Manufacturing problems are also believed to have affected memory chipmakers. Analysts say memory companies have had troubles shrinking the design features on their chips to the 110-nanometer level, leading to shortages and price jumps that are rippling through the computing supply chain.

An analyst in Taiwan, Shawn Wang of KGI Securities, has noted that one memory chipmaker there, Nanya Technology, has been delayed in moving to high-volume production for its most advanced memory chips.

Intel, the world's largest chipmaker, has not been done in by problems in the factory.
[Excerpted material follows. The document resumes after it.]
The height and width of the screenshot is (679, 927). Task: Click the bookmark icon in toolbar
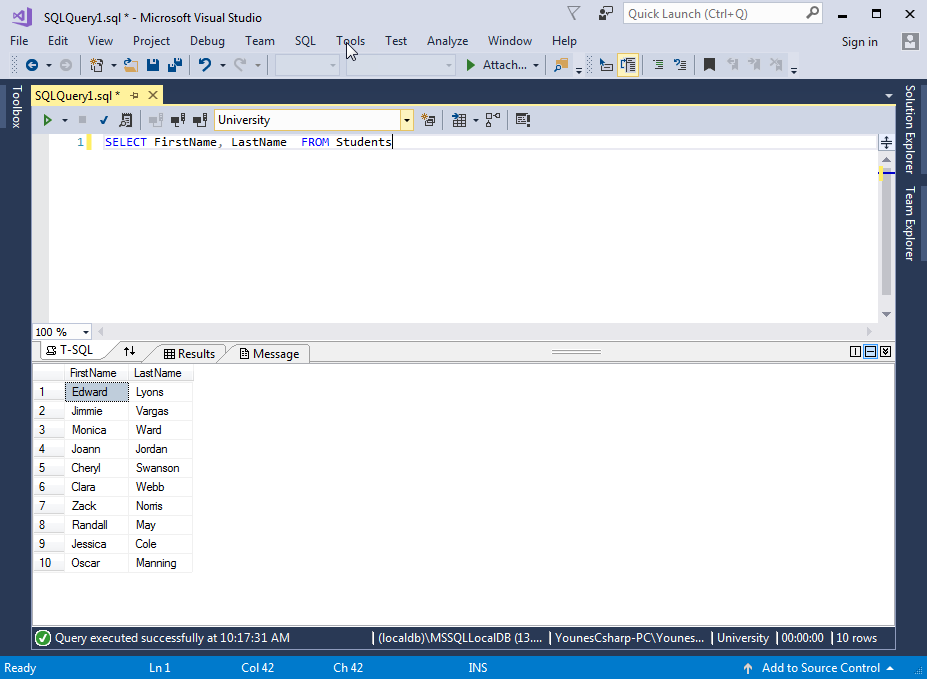pyautogui.click(x=709, y=65)

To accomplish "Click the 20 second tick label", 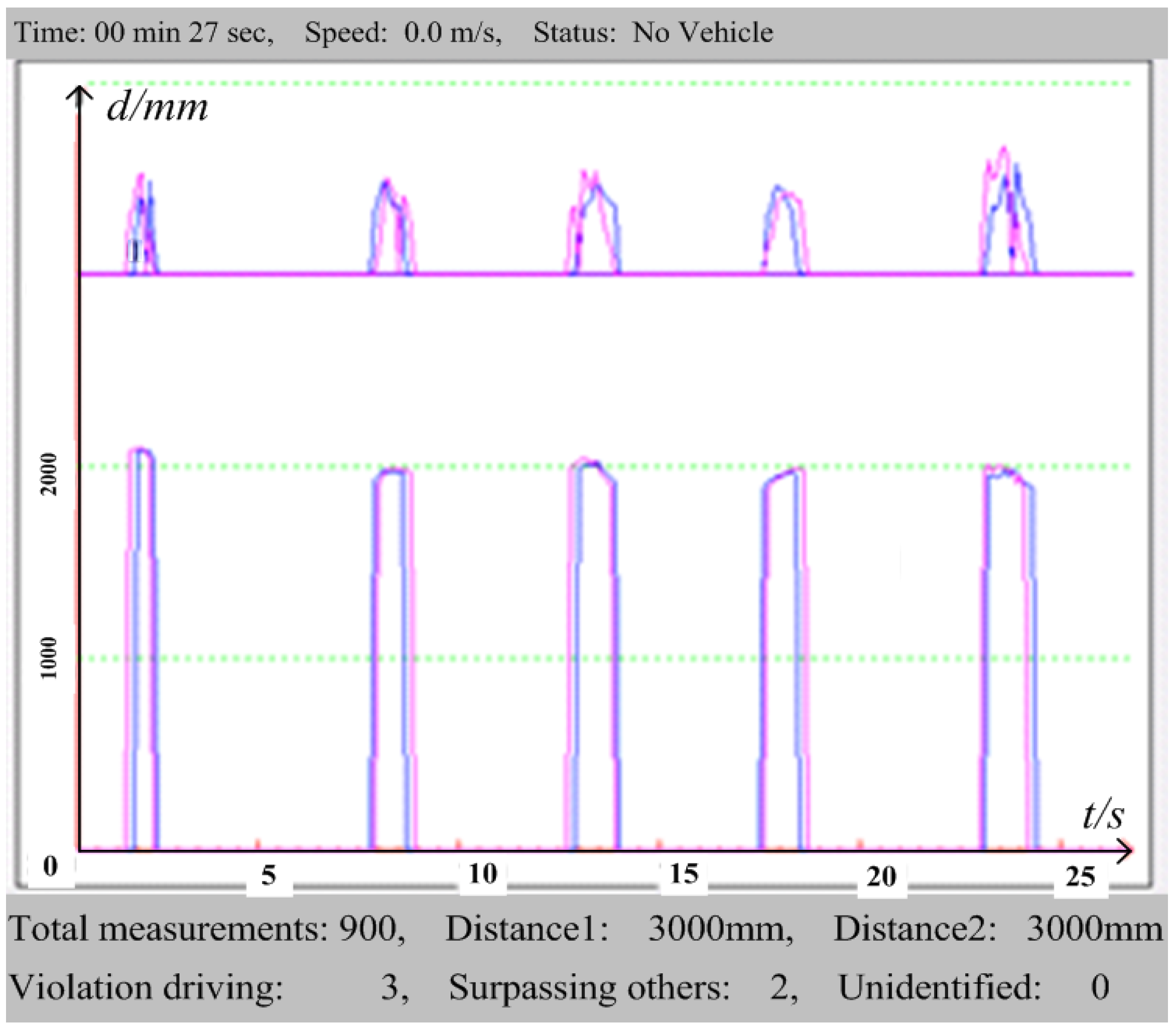I will coord(881,876).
But even the world's biggest spender on chipmaking gear faced trouble around the beginning of the year when a design problem popped up in an unreleased notebook computer chip named Dothan.

The design flaw, which affected the chip's ability to be manufactured, pushed back by three months the launch date for the chip, and found its way into comments made by Intel's president during its fourth-quarter earnings conference call.

"We were disappointed that we did not begin shipping Dothan as planned," Intel President Paul Otellini told investors and analysts in January.

Adopting both smaller feature sizes and larger silicon wafers presents an especially large challenge to chipmakers, and occurs only about once a decade, said Intel spokesman Chuck Mulloy. Fabricating chips from larger wafers can yield significant cost benefits for manufacturers.

Intel, he said, managed that risk by mastering one advance at a time. "Any process generation shift is fraught with risk, unless you really focus on it," Mulloy said.

Attention to "yield"--the industry term for how successful a fab is in making defect-free microchips--has become a growing concern, if not an obsession, for chipmakers around the world.

"Yields get to be a bigger and bigger issue every time we go to a new technology node," said Mark FitzGerald, a semiconductor manufacturing equipment analyst at Banc of America Securities. "It gets to be more rocket science."

As much as manufacturing problems hurt the chipmakers, FitzGerald pointed to one company that stands to benefit from such problems. KLA-Tencor, the largest maker of equipment for inspecting silicon wafers for defects, remains one of the analyst's top stock picks.